People say all the time that they have no regrets. Me, I’m practically defined by them; a man with no regrets is a man with no imagination, as far as I’m concerned, and I say that all too often for people around me, I suspect. Still, I confess I’m mystified by people who essentially admit they can’t think of anything in their past that could have gone better had they made a different decision. Equally, I fail to understand the virtue of still being the same person you were 40 or 50 years ago. As Muhammad Ali said, someone who has the same opinions at age 50 as they had at age 20 has wasted 30 years of life.
Maybe that’s why, now that I’m old, I have this strange compulsion to revisit my life, to retrace my steps. I’m drawn to places, both actual and conceptual, I passed through on my way here, to physically visit them, to stand in my own footsteps to see — what?

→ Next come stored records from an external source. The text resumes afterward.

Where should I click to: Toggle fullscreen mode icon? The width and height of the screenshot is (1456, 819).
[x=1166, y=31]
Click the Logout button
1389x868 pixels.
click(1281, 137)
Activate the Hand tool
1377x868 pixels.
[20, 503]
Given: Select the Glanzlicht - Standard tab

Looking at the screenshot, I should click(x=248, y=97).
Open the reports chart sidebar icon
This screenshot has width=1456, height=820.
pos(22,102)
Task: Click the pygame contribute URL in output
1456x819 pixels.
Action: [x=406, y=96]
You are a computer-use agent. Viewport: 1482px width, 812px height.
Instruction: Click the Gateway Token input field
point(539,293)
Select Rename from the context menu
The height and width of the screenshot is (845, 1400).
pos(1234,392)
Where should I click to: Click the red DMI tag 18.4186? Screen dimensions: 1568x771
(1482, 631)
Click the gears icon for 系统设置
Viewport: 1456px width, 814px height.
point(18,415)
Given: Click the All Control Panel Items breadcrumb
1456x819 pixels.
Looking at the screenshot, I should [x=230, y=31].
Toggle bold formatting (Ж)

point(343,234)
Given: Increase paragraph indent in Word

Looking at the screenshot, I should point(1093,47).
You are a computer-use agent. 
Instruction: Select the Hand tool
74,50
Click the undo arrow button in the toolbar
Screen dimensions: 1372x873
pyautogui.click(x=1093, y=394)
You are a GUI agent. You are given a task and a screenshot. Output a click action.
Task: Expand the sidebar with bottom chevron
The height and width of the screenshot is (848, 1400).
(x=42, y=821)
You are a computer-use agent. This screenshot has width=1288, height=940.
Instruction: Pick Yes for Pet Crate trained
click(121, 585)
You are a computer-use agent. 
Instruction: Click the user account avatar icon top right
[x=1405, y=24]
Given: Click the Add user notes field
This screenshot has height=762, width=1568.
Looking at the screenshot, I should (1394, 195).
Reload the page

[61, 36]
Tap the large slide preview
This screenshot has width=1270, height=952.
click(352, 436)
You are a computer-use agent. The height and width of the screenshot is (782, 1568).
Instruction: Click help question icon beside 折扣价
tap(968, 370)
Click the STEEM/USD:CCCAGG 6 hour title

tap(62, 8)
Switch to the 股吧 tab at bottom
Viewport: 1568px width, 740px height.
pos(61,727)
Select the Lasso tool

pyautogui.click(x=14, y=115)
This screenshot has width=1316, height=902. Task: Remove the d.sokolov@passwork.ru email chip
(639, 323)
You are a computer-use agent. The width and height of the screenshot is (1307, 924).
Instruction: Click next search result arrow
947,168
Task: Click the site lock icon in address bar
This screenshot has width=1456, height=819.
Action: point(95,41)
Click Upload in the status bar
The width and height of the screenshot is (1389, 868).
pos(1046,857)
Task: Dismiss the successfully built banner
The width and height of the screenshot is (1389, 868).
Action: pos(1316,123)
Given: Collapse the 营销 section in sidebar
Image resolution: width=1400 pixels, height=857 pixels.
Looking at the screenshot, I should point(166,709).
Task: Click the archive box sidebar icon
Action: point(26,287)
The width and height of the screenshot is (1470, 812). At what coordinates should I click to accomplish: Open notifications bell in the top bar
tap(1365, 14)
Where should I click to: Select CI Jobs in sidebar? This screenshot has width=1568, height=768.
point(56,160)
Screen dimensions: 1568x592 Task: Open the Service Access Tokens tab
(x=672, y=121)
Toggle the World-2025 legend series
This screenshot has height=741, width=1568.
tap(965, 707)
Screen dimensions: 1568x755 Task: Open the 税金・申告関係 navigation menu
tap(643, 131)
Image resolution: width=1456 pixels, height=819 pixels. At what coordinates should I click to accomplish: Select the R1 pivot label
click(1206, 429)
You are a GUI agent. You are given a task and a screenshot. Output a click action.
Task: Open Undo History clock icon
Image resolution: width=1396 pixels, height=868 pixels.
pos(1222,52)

It’s not at all clear what it is I’m looking for, certainly not a glimpse of myself as I was then; that’s a vision that’s all too clear. Nor is it primarily an attempt to reconstruct what I was thinking, to re-find or redefine whatever it was I thought I was doing, although that would certainly be interesting. I’m not looking for redemption, or even a rationale.
Part of it is to correct the unconscious revisions I have made to my own history. I’m sure you’ve had the experience of reconnecting, after many years, with an old friend or acquaintance, only to find that there are at least two contradictory versions of some common experience. These things are seldom resolved, though. We generally each come away wondering how the other person could have gotten the memory so wrong and yet be so sure. It needs a new term to describe these common events. How about “memoroid?” I think that has enough innuendo hanging from it to serve the purpose.
No doubt what I’m looking for is a lot closer to hand and a lot easier to get at than a precisely calibrated reconstruction of the past. See, I don’t think you can have a realistic assessment of who you are without a clear picture of who you were.
That gets both more and less difficult as you get older.